LDs share an especially intimate connection with the ER, their site of biogenesis. In yeast, LDs may never really detach from the ER (Jacquier et al., 2011). In mammalian cells, at least some of the LDs do seem to pinch off and separate from the ER (Soni et al., 2009; Wilfling et al., 2013). As described above, lipid synthesis enzymes can transfer from the ER to LDs via membrane bridges (Wilfling et al., 2013). Membrane contact sites also function in the exchange of lipids between LDs and the ER. While at least some proteins seem to transfer unidirectionally from the ER to LDs (Wilfling et al., 2013), lipids can transfer bi-directionally between LDs and the ER. A protein complex involving the acyl-CoA synthetase FATP1 on the ER, and the diacylglycerol acyltransferase DGAT2 on LDs, was shown to mediate LD expansion by facilitating lipid synthesis at the ER-LD interface in worm and mammalian cells (Xu et al., 2012). In yeast, Ice2p mediates ER-LD contacts that facilitate the transfer of lipids in the opposite direction, from LDs to the ER (Markgraf et al., 2014). This occurs under conditions where the ER needs to increase phospholipid synthesis in order to undergo expansion, for example during early exponential phase (Markgraf et al., 2014).

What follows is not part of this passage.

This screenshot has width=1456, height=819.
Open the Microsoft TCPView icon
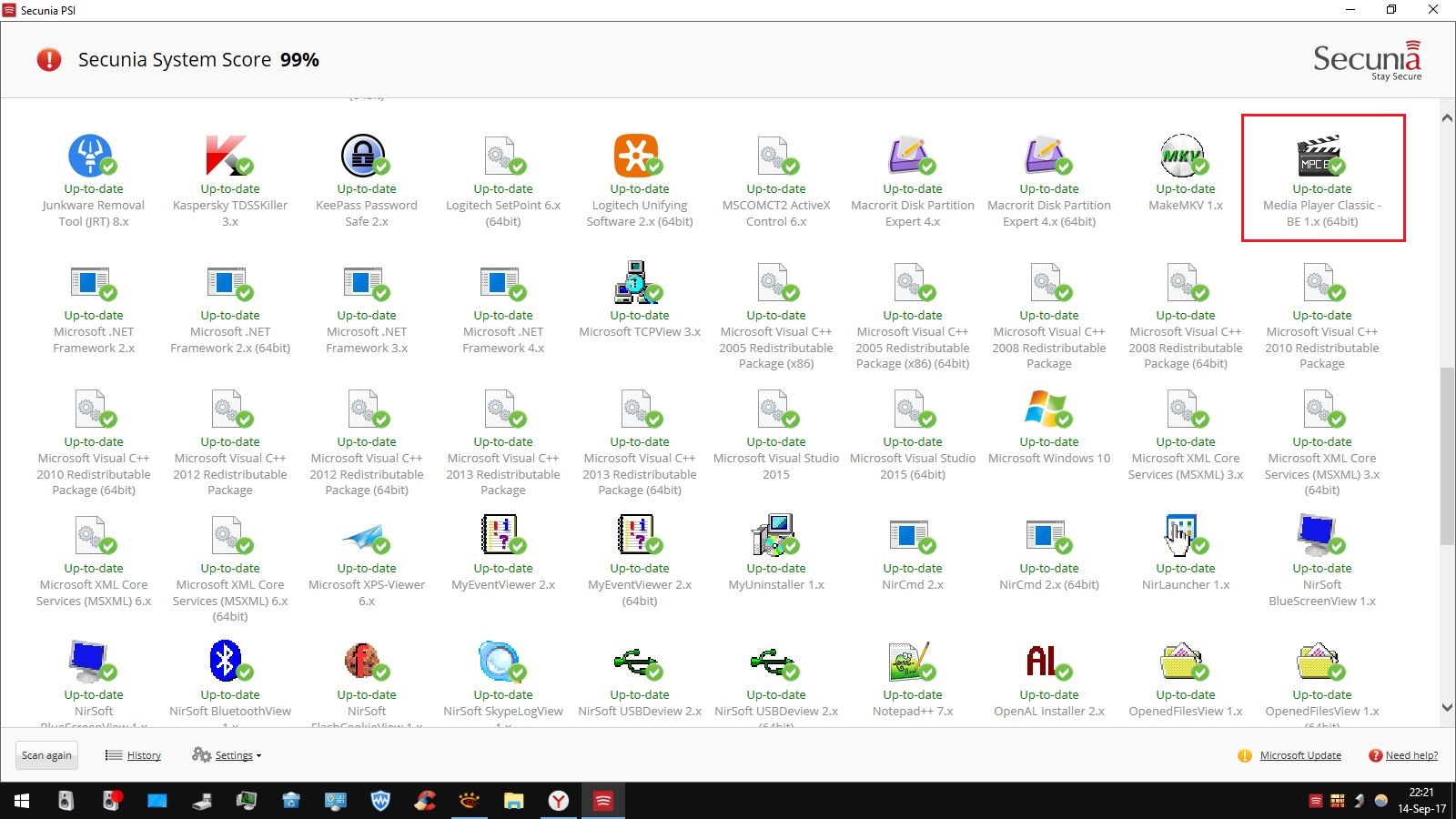pos(636,281)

In addition to being involved in LD biogenesis, seipin plays a role at ER-LD contact sites (Salo et al., 2016; Szymanski et al., 2007; Wang et al., 2016). Seipin is an oligomeric ER transmembrane protein (Binns et al., 2010). Yeast lacking seipin have LDs with aberrant morphology, either small and clustered or supersized (Boutet et al., 2009; Fei et al., 2008; Szymanski et al., 2007). Lack of seipin also correlates with altered protein composition of LDs in yeast (Cartwright et al., 2015; Fei et al., 2008; Grippa et al., 2015; Wang et al., 2014a). Recently, Ldo16 and Ldo45 were identified as LD proteins that interact with seipin at ER-LD contact sites (Eisenberg-Bord et al., 2017; Teixeira et al., 2017). In fly and human cells, seipin forms foci in the ER that move along ER tubules, become colocalized with sites of triglyceride accumulation, and enable the growth and maturation of nascent LDs (Wang et al., 2016). Using pulse-chase and fluorescence recovery after photobleaching experiments, it was shown that in human cells the initial incorporation of proteins and lipids into LDs during LD biogenesis is normal (Salo et al., 2016). However, the transfer of class I proteins and fatty acids from the ER to pre-existing LDs was impaired in seipin knockout cells (Salo et al., 2016). These data suggest that in mammalian cells, the primary function of seipin is to facilitate transfer of proteins and lipids between the ER and LDs at membrane contacts sites after LDs form and detach from the ER.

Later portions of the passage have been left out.